Continue the article on helping students find their passion from where it stops.

» **PROVIDED TEXT**
==*==

How to Help Students Find Their Passion

Of all the gifts students receive from education, passion is the greatest. If students are taught that learning is difficult, that math and science are boring, that history is a waste of time, they miss out on life’s most exciting, most meaningful motivator: passion.

“The only way to do great work is to love what you do. If you haven’t found it yet, keep looking. Don’t settle.” – Steve Jobs

Why passion is important for students

Sometimes called Passion-based Learning, a focus on the student’s passion is a clear path to helping kids excel. By doing what they love, students learn to try hard, take risks, overcome obstacles, and never quit no matter the frustration. Passion makes learning fun which can drive success.

For educators, passion offers one of our most effective tools for engaging otherwise unengaged students. If kids can focus on something they love (say football), goals (like, say, trying to get into Notre Dame’s football program) become achievable. That juxtaposition may inspire students to commit to the study, homework, and test prep necessary to succeed.

A final reason why passion is important in the school setting is that its pursuit can teach students to get along with others. It is enormously powerful for kids to share ideas, experiences, and stories with those who reciprocate the interest. In its own way, this confirms that the student is valued. Finding those with similar interests is especially important in middle school where fitting in takes on an even higher priority to many than learning.

How to teach passion

As teachers, it is our job to help students find their passion in living but this is harder than it sounds. You can’t teach passion if you don’t feel it yourself. Think about it. When students first start learning, they love everything. They look for guidance from parents, teachers, and friends about what to get involved in because there’s too much cool stuff out there. If school turns out to be droll and dull, kids turn to something more exciting. If they don’t find excitement outside of school either, they become jaded about life.

==*==

» **RECORDED INFORMATION**
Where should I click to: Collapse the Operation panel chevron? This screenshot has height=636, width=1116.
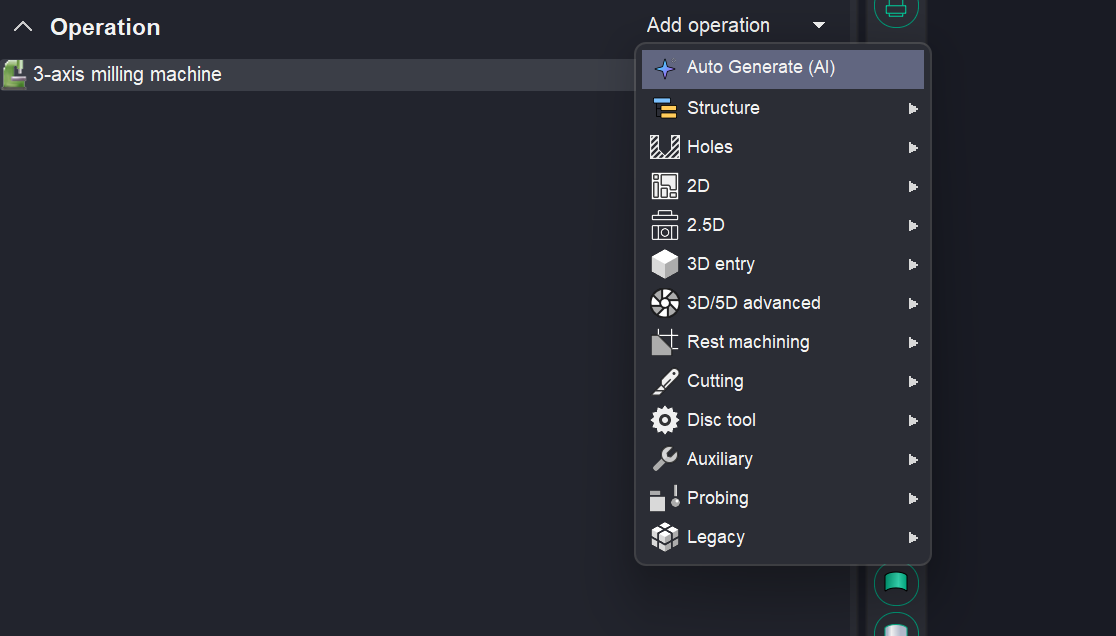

==*==

» **EXPECTED OUTPUT**
Passionate teachers are those who are committed to their student’s success. I’m not talking about good grades. I mean showing students how education can be used to achieve their goals — the student’s passion. But let’s be honest. Every student’s passion will be different so we as teachers can’t focus on that. What we can model is our passion. Show students how being passionate about teaching underlies every step we take, every part of our life, and how it begets a sense of well-being, happiness, and accomplishment.

How students find their passion

Finding a passion is the difference between bouncing from one activity to another and knowing true North, where everything you do contributes to your big goal. I have two children. One knows exactly what s/he wants to do. Even as her/his job changes over time, the work is reframed and becomes about her/his passion. The other, not so much. If you have students who struggle with commitment to learning, finding their passion could be the answer. Here are ideas on how to help them uncover their passion:

  • Notice what the student does when they have free time.
  • Notice what they like reading about or watching on TV
  • Be aware of their skills — what they’re good at. These skills will make related activities easier, be something they excel at and have more fun doing.
  • Have older students take aptitude tests to see how their attributes fit common jobs, careers, or other interests.
  • Encourage students to participate in clubs that include people passionate about what they like doing. Often, this passion will rub off on the student.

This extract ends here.